Since the beginning of the Russian war of aggression against Ukraine at the end of February, the British government has regularly published intelligence information about its progress. Moscow accuses London of a targeted disinformation campaign.
11 p.m.: In view of the danger of a nuclear catastrophe in the Ukrainian nuclear power plant Zaporizhia, the UN Security Council is to meet for a crisis meeting on Thursday, according to diplomatic circles. According to information from the AFP news agency from UN circles in New York, the 15 member states of the Security Council want to discuss the situation in Zaporizhia at the request of Russia. Heavy shelling has been reported from the area around the nuclear power plant for days.
Alongside China, France, Great Britain and the USA, Russia is a permanent member of the Security Council and has veto rights there. According to information from Security Council Presidency circles, the meeting is scheduled to take place on Thursday at 3:00 p.m. local time (9:00 p.m. CEST). China currently holds the presidency.
According to Ukrainian sources, at least 14 people died in bomb attacks on Tuesday evening in the vicinity of the Zaporizhia nuclear power station. Russia and Ukraine have been blaming each other for the attacks in the region for days.
Located in the south of Ukraine, the plant is the largest nuclear power plant in Europe and has six of the 15 Ukrainian nuclear reactors. It has been occupied by the Russian army since early March and is not far from the Crimean Peninsula, which Russia annexed in 2014.

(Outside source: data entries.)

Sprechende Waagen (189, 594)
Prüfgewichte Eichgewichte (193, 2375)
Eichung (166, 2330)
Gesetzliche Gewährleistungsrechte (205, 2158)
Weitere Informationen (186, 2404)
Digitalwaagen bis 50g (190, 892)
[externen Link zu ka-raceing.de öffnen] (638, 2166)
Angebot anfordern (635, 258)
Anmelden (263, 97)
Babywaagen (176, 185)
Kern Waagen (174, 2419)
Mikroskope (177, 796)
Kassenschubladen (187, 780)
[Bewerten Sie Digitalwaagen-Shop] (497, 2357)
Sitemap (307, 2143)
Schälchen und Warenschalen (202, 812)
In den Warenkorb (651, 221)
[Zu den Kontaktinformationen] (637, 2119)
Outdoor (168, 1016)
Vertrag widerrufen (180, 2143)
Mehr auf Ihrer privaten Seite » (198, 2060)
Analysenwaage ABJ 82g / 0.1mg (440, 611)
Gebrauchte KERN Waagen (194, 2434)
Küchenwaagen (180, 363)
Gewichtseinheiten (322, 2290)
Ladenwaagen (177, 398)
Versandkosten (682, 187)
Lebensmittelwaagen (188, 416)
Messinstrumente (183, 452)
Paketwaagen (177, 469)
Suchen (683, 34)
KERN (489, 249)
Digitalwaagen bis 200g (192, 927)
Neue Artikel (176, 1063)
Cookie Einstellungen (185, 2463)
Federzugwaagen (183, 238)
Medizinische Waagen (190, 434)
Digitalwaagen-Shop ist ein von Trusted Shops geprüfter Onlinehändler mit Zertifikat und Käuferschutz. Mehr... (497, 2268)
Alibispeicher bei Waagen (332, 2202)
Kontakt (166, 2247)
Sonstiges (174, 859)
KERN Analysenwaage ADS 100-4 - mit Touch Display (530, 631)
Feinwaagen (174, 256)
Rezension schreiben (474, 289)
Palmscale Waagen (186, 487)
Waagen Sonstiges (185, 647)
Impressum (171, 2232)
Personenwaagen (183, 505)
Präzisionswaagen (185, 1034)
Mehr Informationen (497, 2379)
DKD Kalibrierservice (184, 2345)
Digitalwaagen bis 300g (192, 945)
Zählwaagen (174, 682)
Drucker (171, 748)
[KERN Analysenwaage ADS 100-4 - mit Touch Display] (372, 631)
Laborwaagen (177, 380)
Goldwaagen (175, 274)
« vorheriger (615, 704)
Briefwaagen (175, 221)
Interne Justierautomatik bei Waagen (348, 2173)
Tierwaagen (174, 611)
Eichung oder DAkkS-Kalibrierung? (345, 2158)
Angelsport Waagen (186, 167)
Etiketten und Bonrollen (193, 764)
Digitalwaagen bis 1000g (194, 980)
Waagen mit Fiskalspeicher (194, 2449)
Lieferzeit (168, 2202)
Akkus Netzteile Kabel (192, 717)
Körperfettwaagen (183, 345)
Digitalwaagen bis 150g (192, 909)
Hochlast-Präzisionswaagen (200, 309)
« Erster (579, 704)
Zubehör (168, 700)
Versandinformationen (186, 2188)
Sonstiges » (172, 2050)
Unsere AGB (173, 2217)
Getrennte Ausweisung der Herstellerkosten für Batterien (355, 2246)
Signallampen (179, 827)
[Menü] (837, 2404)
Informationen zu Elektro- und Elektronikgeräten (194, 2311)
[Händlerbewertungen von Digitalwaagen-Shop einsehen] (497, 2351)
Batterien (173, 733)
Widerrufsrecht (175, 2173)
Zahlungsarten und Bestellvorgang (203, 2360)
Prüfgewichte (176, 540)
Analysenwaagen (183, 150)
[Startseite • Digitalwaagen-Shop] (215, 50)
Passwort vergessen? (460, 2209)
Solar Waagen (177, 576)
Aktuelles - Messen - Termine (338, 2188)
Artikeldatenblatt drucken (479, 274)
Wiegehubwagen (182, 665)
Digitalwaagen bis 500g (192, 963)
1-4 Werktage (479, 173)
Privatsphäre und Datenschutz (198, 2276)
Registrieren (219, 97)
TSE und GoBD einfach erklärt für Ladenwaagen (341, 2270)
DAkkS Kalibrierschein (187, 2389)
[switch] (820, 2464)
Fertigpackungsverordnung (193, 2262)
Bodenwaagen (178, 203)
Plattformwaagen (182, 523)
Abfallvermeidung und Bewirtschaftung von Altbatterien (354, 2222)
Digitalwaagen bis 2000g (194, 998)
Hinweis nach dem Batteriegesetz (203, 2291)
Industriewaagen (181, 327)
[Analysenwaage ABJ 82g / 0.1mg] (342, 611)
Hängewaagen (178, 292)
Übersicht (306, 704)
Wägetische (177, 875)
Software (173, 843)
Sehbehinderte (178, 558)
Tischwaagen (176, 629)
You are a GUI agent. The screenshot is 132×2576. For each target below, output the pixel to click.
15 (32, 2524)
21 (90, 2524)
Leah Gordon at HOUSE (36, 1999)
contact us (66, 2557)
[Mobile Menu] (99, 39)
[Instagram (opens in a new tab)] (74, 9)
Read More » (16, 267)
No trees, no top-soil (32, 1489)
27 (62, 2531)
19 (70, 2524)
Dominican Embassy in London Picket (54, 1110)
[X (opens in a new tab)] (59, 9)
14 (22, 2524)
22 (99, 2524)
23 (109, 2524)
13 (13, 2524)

The G7 group of seven major industrialized countries urged Russia on Wednesday to withdraw its army from the nuclear power plant site. “It is Russia’s continued dominance over the nuclear power plant that is endangering the region,” the G7 foreign ministers said in a joint statement. At the weekend, the International Atomic Energy Agency (IAEA) was “alarmed” by the situation on the ground and warned of a “very real danger of a nuclear catastrophe”.
6:57 p.m .: Ukraine has threatened to cut the power lines if the Zaporizhia nuclear power plant is connected to the Crimean peninsula annexed by Russia. “I think our armed forces will be ready if necessary,” Enerhoatom head Petro Kotin told the RBK-Ukrainian agency on Wednesday. This could happen before the power plant is disconnected from the Ukrainian grid.
According to Kotin, Russia has long wanted to connect the nuclear power plant to Crimea. “To do this, the power plant must be completely disconnected from the Ukrainian energy system and connected to the line that connects Crimea to the Kakhovka hydroelectric power plant,” explained the 61-year-old. Kotin also said that Ukrainian troops would shell power lines if Russia connected the nuclear power plant to its grid.
If the power plant failed, the power supply for the entire Russian-occupied south would be at risk. Russia attacked Ukraine in late February and then occupied Europe’s largest nuclear power plant, Zaporizhia, in early March.